Dans une déclaration rendue publique ce même mercredi 30 Août 2023 dans la soirée, la société civile forces vives de Goma, condamne avec véhémence la répression violente et l’usage improportionnelle de la force, lors de cette répression. Pour Marior Ngavo président de cette structure, il est inadmissible que des congolais et congolaises soient tués pour leurs opinions dans une manifestation pourtant pacifiques. Selon lui, il avait lieu d’éviter ce bain de sang.

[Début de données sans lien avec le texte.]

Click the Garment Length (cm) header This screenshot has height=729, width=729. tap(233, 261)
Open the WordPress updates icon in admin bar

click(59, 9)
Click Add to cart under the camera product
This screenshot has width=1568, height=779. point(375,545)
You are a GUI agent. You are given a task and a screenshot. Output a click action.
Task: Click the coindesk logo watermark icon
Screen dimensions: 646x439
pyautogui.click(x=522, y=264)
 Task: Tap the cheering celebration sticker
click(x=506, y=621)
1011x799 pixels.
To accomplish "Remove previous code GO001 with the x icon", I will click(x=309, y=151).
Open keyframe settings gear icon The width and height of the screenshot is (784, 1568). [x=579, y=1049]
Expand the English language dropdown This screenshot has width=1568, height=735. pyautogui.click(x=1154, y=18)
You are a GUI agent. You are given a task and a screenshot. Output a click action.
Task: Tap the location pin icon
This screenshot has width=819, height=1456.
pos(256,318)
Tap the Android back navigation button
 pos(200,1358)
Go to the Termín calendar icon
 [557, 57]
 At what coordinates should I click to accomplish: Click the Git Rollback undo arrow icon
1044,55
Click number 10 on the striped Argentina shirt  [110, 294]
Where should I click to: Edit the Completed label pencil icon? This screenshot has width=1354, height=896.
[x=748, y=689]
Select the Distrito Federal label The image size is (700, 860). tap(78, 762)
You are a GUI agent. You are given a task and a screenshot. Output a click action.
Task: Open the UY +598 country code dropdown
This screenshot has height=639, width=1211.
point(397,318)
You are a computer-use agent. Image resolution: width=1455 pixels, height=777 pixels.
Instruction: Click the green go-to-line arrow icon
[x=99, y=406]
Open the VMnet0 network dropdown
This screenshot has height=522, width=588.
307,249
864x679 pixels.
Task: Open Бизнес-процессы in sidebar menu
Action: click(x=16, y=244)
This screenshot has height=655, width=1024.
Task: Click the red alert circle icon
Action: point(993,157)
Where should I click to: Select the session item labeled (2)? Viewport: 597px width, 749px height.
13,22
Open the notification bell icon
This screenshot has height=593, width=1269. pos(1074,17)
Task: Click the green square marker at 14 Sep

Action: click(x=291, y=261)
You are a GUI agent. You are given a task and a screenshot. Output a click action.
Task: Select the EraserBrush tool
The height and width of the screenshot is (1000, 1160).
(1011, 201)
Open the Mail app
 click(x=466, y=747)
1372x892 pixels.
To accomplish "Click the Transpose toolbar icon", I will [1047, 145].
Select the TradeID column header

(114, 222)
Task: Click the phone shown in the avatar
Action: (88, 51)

«Il y avait beaucoup plus des moyens de maîtriser ces gens que de tirer sur eux. L’armée est censée être professionnelle. L’ article 16 de notre constitution insiste sur la sacralité de la vie humaine. Ainsi je demande au gouvernement de nous dire avec qui, il collabore entre , la MONUSCO, la force de l’EAC et les Wazalendo, la SADC. Le bain de sang au quel nous venons d’assister aujourd’hui est liée à cette cacophonie qui se fait remarquer quand on ne sait pas gérer plusieurs forces» déclare-t-il
Poursuivant, le président de la société civile de Goma Marior Ngavo, déplore l’arrestation des innocents parmi plus de 100 civils arrêtés lors de cette répression.Pour ce faire, cet acteur de la société civile plaide pour leur libération sans condition.
Dans un communiqué rendu public la journée de ce mercredi, le gouverneur militaire de la province du Nord-Kivu, le Lieutenant Général Constant Ndima Kongba, a fait mention d’un groupe des bandits armés drogués et manipulés se faisant passer pour des Wazalendo, appartenant à une secte mystico-religuese ayant prémédité et semé le chaos dans la Ville de Goma à partir de la nuit du mercredi 30 août. L’autorité provinciale a promis des sanctions aux responsables de cette situation.